While the FAA has figures on the four million children under two who fly each year, there are no figures available on the number of small children injured or killed under the present system. But that is not surprising when the way these most vulnerable of flyers are counted is explained: They are not counted as individual children unless they have a paid-for seats.

As Lightfoot explains, "If you go on a ride and your baby goes with you [on the lap], then that child is not counted as part of the package but is flying free. The airlines do that for their own protection. No one has ever compiled all the statistics together."

Fred Farrar, a spokesman for the FAA, says: "We're as interested as anyone else in protecting little children. We're concerned about the safety of infants, also, which is why we took the action [always permitting safety seats] we did.
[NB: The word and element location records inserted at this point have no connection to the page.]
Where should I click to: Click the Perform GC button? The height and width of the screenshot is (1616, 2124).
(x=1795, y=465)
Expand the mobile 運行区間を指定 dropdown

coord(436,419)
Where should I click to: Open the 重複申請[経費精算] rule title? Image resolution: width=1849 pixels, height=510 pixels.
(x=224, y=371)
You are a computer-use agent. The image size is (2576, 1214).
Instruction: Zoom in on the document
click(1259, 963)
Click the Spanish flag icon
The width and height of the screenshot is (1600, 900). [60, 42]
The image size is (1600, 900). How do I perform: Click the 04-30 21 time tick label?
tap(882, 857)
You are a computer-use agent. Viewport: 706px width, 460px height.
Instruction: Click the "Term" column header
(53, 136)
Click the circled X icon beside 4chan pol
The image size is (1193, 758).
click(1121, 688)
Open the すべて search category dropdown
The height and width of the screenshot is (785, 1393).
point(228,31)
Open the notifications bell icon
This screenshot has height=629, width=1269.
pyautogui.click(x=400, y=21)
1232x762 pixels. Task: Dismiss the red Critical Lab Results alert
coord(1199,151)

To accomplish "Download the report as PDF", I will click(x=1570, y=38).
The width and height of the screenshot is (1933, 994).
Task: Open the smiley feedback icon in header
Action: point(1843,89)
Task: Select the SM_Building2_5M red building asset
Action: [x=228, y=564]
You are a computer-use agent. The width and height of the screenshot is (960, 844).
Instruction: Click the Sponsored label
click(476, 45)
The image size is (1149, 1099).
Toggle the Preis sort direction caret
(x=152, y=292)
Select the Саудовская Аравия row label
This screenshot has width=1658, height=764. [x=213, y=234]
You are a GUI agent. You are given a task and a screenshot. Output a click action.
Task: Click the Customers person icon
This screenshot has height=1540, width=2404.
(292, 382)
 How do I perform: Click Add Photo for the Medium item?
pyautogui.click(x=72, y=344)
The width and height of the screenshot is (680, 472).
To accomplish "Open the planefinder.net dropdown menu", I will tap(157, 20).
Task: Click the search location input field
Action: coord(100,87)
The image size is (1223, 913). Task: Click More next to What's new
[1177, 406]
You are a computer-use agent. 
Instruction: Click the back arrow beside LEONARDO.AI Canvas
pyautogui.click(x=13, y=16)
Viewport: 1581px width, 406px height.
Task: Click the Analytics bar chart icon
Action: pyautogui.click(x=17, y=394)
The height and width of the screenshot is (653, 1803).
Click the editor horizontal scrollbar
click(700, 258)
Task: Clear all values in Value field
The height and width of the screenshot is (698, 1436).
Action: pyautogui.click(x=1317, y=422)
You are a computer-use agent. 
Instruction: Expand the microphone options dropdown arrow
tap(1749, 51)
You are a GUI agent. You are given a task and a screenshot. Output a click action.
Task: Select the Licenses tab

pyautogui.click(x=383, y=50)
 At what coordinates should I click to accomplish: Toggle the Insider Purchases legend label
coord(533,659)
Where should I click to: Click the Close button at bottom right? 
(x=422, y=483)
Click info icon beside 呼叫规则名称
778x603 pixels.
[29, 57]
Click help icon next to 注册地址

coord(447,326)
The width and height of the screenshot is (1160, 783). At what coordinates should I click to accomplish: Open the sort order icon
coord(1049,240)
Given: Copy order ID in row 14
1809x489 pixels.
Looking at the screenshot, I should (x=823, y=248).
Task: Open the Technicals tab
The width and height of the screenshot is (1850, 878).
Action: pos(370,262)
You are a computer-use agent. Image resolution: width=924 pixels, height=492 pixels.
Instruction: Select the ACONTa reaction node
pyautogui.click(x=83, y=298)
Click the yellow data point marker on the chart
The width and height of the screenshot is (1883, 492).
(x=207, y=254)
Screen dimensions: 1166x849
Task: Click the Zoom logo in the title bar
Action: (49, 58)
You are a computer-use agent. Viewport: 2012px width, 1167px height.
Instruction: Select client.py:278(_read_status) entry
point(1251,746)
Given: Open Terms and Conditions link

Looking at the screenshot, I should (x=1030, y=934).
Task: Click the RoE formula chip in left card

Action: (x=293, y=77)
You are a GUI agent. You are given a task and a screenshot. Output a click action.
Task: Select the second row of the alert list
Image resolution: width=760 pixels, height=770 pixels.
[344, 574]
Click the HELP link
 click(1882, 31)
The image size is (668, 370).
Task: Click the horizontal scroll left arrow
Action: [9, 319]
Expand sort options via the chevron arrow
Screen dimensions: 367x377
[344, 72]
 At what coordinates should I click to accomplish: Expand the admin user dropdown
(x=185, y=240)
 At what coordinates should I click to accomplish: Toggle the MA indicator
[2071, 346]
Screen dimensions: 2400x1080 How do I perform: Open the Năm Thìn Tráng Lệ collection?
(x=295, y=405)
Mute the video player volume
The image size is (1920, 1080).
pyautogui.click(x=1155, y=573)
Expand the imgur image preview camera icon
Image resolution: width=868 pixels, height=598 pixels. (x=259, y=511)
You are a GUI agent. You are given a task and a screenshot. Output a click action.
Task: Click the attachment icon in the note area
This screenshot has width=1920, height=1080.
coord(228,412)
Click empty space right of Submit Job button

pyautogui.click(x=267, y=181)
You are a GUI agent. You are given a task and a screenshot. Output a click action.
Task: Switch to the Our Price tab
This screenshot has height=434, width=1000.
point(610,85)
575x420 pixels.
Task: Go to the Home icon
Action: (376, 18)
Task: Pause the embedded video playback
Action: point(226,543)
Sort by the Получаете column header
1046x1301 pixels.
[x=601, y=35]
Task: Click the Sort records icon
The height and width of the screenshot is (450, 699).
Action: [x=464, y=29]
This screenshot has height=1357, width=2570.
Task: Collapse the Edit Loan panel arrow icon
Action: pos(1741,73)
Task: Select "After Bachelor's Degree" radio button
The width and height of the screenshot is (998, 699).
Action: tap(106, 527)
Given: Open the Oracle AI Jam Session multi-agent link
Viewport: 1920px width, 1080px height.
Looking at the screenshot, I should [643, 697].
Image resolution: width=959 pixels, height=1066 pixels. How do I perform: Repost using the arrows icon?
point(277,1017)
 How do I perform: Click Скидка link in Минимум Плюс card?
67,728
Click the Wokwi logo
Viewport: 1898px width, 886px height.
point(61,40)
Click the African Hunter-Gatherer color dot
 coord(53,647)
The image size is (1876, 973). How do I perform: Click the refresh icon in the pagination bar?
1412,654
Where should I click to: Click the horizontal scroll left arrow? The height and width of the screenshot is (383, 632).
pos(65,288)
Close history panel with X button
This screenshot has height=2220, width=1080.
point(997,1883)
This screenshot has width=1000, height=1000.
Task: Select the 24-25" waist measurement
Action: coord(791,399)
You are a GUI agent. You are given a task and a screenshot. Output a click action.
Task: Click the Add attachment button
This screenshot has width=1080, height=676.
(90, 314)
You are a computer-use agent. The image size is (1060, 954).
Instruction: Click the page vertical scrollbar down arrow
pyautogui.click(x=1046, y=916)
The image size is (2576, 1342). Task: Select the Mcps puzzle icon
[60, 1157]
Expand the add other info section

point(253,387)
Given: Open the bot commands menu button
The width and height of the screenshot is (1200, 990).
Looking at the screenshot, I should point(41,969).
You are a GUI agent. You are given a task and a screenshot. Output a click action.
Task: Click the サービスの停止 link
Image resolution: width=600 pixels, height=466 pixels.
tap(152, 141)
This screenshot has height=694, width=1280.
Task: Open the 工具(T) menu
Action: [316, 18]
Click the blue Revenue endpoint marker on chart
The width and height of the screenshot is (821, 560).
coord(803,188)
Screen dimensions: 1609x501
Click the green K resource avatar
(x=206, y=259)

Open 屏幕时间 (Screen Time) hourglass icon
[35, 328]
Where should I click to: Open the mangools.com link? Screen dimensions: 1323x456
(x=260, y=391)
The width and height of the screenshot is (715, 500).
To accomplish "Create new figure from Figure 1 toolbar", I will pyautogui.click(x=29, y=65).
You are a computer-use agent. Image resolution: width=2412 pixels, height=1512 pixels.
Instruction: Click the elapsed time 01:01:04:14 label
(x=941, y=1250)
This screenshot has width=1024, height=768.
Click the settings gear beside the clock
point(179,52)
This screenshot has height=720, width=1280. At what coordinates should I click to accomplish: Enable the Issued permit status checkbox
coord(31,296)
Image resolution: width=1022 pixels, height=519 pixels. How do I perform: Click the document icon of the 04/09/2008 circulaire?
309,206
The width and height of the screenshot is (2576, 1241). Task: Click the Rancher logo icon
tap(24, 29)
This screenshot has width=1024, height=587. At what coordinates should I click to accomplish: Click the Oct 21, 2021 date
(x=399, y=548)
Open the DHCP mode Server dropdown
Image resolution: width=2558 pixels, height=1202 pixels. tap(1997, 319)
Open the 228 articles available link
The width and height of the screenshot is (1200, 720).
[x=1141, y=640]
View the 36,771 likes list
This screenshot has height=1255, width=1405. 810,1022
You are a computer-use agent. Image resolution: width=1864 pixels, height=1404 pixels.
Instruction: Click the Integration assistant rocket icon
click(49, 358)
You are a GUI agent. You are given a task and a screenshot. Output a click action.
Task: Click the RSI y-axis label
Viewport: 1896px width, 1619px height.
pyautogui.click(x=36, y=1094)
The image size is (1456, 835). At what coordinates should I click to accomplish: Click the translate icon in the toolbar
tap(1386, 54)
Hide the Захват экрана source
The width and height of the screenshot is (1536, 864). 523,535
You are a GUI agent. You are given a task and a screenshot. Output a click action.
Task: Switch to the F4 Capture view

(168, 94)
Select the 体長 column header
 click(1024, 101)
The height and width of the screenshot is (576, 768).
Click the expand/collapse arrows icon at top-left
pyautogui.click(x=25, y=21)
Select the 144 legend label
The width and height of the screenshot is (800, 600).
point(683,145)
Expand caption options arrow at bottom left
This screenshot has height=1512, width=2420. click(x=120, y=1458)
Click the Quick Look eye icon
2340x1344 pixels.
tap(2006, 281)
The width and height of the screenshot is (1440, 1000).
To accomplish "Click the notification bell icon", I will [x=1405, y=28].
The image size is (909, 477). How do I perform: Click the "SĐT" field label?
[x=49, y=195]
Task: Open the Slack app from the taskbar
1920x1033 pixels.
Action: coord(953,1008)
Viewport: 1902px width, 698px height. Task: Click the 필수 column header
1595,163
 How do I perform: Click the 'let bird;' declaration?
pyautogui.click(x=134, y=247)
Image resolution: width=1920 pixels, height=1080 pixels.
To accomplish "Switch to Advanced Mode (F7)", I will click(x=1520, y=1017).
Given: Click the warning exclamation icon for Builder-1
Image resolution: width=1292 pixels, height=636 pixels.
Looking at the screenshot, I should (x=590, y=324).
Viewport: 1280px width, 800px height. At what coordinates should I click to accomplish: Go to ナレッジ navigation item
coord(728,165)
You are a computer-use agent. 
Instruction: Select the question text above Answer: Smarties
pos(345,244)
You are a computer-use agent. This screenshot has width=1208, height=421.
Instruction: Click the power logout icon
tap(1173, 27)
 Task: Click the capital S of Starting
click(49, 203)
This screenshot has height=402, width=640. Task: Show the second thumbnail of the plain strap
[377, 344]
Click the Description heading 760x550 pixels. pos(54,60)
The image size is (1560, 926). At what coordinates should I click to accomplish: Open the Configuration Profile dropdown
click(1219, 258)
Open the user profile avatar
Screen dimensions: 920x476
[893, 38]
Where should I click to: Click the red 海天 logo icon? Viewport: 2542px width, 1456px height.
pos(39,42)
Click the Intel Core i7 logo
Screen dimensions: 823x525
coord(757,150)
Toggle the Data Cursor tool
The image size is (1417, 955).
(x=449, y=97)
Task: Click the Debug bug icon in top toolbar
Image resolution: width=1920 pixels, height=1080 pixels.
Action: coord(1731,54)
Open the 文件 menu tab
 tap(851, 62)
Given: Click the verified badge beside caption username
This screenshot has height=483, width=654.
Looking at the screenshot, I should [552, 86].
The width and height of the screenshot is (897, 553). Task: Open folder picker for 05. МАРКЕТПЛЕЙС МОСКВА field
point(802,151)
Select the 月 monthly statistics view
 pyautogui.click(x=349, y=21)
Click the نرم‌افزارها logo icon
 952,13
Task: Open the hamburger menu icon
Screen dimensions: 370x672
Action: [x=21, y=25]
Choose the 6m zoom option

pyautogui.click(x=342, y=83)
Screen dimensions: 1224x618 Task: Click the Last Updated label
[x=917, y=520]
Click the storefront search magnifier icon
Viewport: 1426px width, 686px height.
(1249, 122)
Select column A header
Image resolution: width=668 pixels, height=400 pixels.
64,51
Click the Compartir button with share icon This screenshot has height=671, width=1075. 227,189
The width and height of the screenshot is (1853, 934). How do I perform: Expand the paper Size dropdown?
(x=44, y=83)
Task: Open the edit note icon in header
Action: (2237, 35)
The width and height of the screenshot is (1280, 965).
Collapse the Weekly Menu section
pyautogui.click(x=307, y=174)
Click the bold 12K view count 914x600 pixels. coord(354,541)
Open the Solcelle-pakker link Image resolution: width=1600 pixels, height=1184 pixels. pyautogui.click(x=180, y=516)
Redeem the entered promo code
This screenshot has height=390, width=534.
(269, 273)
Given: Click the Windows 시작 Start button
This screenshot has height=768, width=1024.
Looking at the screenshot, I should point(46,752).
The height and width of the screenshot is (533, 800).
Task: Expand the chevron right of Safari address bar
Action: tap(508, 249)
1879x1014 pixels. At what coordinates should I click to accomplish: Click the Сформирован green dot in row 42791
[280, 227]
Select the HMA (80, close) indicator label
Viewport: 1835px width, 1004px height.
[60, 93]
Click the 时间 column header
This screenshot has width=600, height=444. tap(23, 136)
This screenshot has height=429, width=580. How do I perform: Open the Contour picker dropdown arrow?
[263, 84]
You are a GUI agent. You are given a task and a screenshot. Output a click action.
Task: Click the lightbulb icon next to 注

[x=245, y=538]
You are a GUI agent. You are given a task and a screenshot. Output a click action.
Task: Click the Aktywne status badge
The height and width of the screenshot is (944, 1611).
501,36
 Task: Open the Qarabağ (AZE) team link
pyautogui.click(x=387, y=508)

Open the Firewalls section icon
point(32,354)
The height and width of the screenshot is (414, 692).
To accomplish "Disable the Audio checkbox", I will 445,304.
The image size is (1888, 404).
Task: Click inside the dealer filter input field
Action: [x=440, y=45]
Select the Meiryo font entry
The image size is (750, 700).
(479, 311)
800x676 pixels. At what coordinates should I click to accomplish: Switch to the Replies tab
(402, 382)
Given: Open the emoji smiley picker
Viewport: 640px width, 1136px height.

"A person or family who has a child restraint system and wants to use it on airlines 9 times out of 10 have to pay for an extra airline seat. ... Airlines do not give away seats, and [since] the parents of infant children are more likely than not to be young adults, and do not have a great deal of money, the added cost of buying an airline seat could well force them into traveling by automobile rather than by air."

"Autos are statistically less safe than airlines. That being the case, other family members are exposed to a greater degree of danger than if they had gone by air. We're not charged with highway safety, but we do have a concern, if we were to adopt a regulation, what the effect would be on the safety of the people involved," Mr. Farrar says.

"About 50,000 people a year are killed in highway accidents and, for l991, 62 people were killed in airline accidents. The regulations we have adopted [say] bring it aboard, pay for another seat. The regulations we have adopted are aimed at airlines. If parents want to bring a child restraint system aboard, the airlines must let them do it. We have stated our position."

Lightfoot says, "The FAA is just a big old bureaucracy that is tough to move. They have said they don't want to move, and the way to move 'em is to get this bill passed."

The bill will be reintroduced when Congress convenes next year.